Entrevista a Tiago Pereira, realizador de ‘A Música Invisível’: “A música cigana portuguesa não é ouvida, nem documentada, nem mostrada em lado nenhum”

Entrevista a Tiago Pereira, realizador de 'A Música Invisível': "A música cigana portuguesa não é ouvida, nem documentada, nem mostrada em lado nenhum"
Cartaz do filme “A Música Invisível”, um filme de Tiago Pereira.

Tiago Pereira, realizador, documentarista, radialista e visualista, é também o criador da Associação “A Música Portuguesa A Gostar Dela Própria. Através dos seus projetos culturais, revela-se defensor da memória coletiva e tradição oral em Portugal, sendo que a sua maior ambição é humanizar quem retrata.

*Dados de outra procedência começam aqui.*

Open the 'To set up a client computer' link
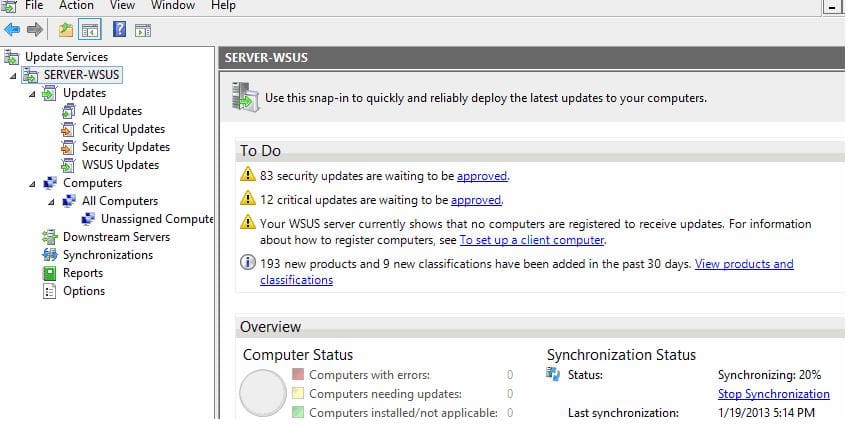This screenshot has height=429, width=854. click(531, 240)
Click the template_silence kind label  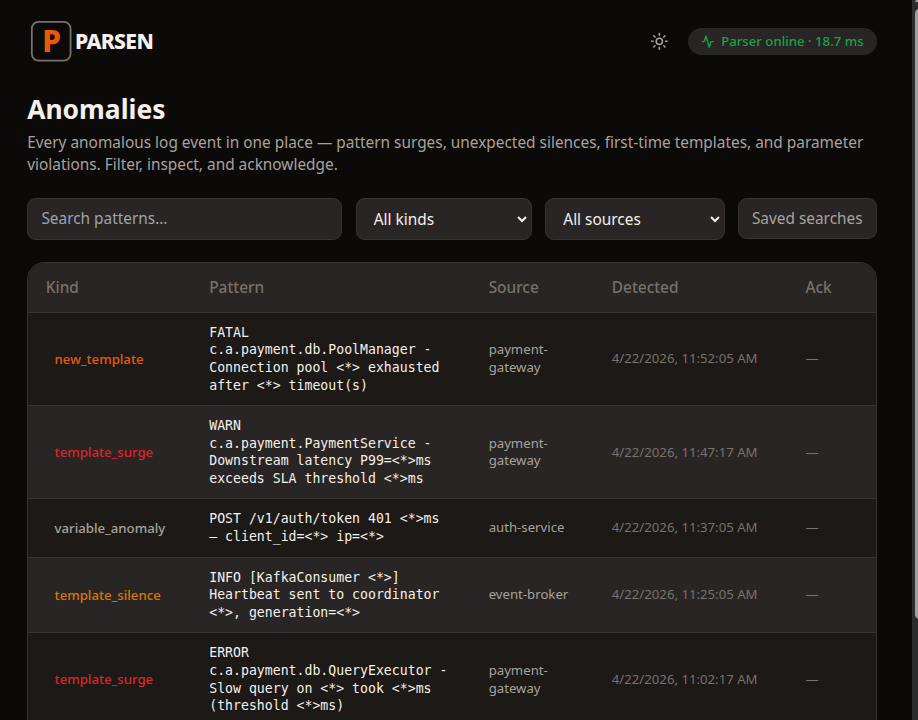108,595
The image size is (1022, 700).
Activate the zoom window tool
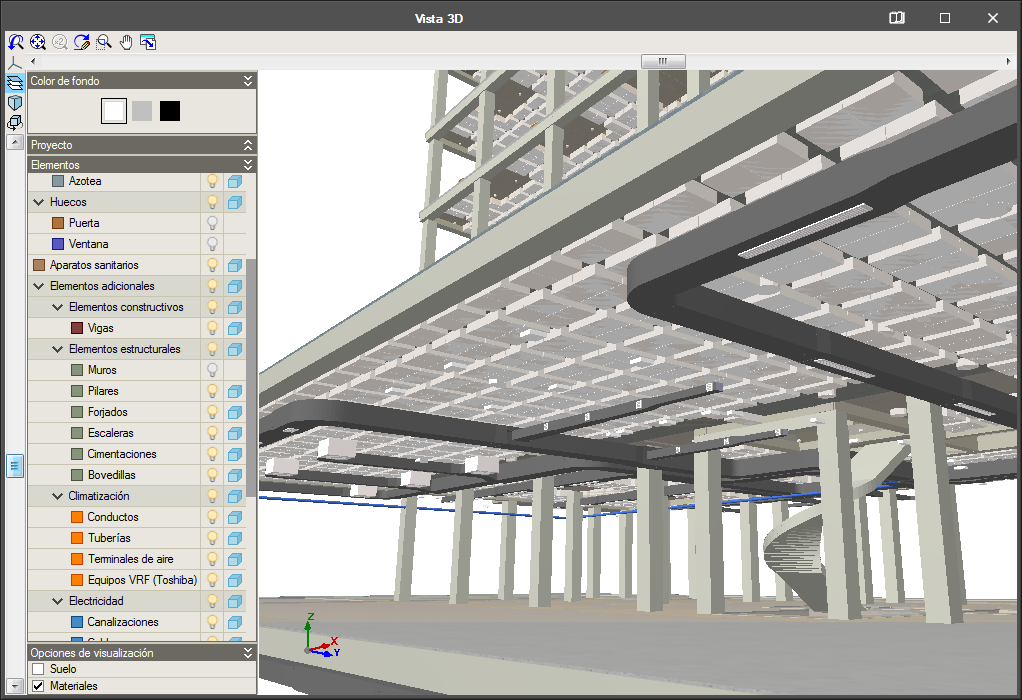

Num país que continua a virar costas a certas expressões artísticas, seja por preconceito ou incompreensão, o filme “A Música Invisível” é um álbum de memórias, de emoções e de vivências da população cigana portuguesa. Foram três anos de coleção de vozes e de olhares para as integrar no panorama musical português. Houve resistência, desconfiança até, mas no final são as pessoas e a sua forma de sentir o centro das nossas atenções.

Dias antes da exibição do filme no Festival Política em Coimbra nos próximos dias 10 e 11 de fevereiro, Tiago Pereira explicou os seus processos de aproximação e registo destas vozes.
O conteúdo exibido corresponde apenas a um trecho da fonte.